Votre situation personnelle peut évoluer durant la période comprise entre la signature de votre contrat de vente en l’état futur d’achèvement (VEFA) et la livraison du bien : la venue d’un enfant, une mutation professionnelle, une séparation, un décès, …

Mais rassurez-vous, quelles qu’en soient les raisons, il est tout à fait possible de vendre votre bien avant la fin du chantier si toutefois le contrat VEFA contient une clause le prévoyant. Dans la pratique, cette clause existe en général, cependant c’est un point à vérifier avant de signer le contrat VEFA.

Vendre son bien avant la livraison implique à coup sûr des pertes financières

Il faut savoir que ce ne sera généralement pas une bonne affaire. En effet, des frais inhérents à cette vente anticipée vont venir s’ajouter aux éventuelles concessions sur le prix que vous aurez dû accepter. En effet, on est rarement en bonne position pour négocier lorsque que l’on est contraint de vendre.

Les frais engendrés par cette vente seront de deux ordres :

  • les frais liés au remboursement anticipé de votre emprunt immobilier.
  • la taxe sur la plus-value car le fisc n’assimile pas votre logement à votre résidence principale puisque celui-ci n’est pas encore construit et habité.

Il faut donc bien prendre en compte cette aspect de l’opération en établissement votre budget prévisionnel.

Quelle est la position du fisc concernant la vente d’un bien en cours de construction ?

Comme vu précédemment, le vendeur est soumis à la plus-value immobilière car son bien n’est pas considéré par le fisc comme sa résidence principale pour les raisons sus-évoquées.
Mais qu’en est-il de l’acheteur ? Celui-ci pourra-t-il bénéficier des frais de notaire réduits comme c’est le cas lors d’une vente en VEFA ?
Lors de la signature du contrat VEFA chez le notaire, l’acquéreur n’est pas redevable des droits de mutation sur le bien.

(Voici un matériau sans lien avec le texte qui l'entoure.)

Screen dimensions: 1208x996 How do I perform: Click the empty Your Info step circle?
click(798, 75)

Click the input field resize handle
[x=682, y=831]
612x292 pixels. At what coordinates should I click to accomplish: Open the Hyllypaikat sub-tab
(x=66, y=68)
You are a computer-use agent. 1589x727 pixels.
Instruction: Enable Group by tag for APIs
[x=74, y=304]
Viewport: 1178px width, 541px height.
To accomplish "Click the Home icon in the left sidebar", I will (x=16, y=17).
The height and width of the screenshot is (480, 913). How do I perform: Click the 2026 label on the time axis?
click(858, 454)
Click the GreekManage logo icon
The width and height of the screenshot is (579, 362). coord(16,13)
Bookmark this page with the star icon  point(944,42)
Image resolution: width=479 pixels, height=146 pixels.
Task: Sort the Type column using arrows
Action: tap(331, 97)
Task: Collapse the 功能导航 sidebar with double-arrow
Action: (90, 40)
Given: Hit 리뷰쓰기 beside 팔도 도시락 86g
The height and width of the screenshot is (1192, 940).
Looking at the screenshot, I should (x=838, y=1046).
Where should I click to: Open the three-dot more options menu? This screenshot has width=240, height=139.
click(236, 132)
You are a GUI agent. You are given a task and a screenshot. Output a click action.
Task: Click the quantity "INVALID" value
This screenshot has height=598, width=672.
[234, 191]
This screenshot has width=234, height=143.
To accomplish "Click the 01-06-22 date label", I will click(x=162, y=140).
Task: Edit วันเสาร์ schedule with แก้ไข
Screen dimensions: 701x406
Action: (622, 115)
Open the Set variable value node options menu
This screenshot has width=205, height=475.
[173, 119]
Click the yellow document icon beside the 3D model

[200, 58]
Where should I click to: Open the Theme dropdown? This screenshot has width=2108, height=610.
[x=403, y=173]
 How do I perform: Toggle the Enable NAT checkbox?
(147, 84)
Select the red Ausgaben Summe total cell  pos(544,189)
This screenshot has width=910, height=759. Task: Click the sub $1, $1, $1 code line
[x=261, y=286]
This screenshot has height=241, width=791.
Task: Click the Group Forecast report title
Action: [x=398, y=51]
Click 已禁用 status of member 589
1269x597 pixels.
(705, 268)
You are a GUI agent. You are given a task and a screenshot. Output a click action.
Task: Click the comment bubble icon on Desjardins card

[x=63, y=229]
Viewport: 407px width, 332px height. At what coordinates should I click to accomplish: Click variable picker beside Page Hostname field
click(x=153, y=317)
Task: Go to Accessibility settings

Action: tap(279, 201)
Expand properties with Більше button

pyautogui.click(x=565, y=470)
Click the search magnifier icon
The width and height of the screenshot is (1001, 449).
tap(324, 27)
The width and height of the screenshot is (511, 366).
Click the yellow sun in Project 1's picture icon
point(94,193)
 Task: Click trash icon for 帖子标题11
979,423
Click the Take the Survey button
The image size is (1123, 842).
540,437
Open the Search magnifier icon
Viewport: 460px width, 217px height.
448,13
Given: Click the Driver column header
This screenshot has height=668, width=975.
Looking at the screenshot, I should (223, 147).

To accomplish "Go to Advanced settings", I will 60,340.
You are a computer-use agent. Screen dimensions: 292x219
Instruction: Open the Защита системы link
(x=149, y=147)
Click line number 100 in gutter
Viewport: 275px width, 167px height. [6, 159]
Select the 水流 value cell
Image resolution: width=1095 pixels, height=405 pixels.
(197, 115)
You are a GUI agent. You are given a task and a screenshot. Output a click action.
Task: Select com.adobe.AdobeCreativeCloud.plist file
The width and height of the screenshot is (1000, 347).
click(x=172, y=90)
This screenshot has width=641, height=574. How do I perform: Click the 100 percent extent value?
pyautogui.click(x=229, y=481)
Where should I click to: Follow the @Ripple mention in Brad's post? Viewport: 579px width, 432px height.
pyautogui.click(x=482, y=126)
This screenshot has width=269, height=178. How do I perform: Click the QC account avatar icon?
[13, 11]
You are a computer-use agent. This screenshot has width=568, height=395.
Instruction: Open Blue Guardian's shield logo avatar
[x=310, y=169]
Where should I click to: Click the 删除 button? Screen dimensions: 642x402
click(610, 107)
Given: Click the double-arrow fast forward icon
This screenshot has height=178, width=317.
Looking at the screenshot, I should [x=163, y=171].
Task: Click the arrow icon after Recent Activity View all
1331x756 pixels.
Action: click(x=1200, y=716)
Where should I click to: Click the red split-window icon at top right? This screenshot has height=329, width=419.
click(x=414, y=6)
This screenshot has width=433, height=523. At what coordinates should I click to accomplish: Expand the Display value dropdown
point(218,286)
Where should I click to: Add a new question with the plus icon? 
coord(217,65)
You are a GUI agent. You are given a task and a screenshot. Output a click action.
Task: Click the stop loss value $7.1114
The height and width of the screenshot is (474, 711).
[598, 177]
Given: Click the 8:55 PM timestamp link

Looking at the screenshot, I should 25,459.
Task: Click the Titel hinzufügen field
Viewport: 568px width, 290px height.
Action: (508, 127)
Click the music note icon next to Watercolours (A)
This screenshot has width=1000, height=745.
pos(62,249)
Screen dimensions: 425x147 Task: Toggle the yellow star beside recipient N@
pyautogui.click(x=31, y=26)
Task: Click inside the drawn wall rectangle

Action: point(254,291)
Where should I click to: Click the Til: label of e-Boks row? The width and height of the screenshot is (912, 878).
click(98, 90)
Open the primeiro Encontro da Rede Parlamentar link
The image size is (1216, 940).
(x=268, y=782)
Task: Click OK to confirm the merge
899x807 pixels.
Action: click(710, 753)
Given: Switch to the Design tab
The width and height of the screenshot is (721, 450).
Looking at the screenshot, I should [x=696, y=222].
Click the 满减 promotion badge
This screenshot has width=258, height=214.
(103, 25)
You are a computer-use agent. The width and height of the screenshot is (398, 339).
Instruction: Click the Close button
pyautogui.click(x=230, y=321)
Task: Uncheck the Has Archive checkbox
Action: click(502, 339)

En effet, celui-ci ne fait pas l’objet d’une cession entre particulier et est donc soumis à la TVA qui est comprise dans l’offre du constructeur.

Celui-ci ne paie donc que les émoluments du notaire et le remboursement des débours engagés par celui-ci qui s’établissent entre 2 et 3 % du prix de vente. Ces frais de notaire sont très inférieurs à ceux d’une vente de bien ancien entre particuliers qui sont compris entre 7 et 8 %.

Le code général de impôts stipule que la TVA ne s’applique pas dans le cas d’une vente entre particuliers. 

Lors d’une vente en VEFA, des fonds sont versés à la signature et à chaque étape du chantier (mise hors eau, mise hors air, etc.) et ainsi jusqu’à la livraison du bien. Le prix de revente du bien en cours de construction correspondant plus ou moins aux fonds déjà versés sera donc soumis aux droits de mutation classiques compris entre 7 et 8 % de celui-ci.
Les appels de fond éventuels à venir seront quant à eux bien soumis à la TVA et donc aux frais de notaire réduits.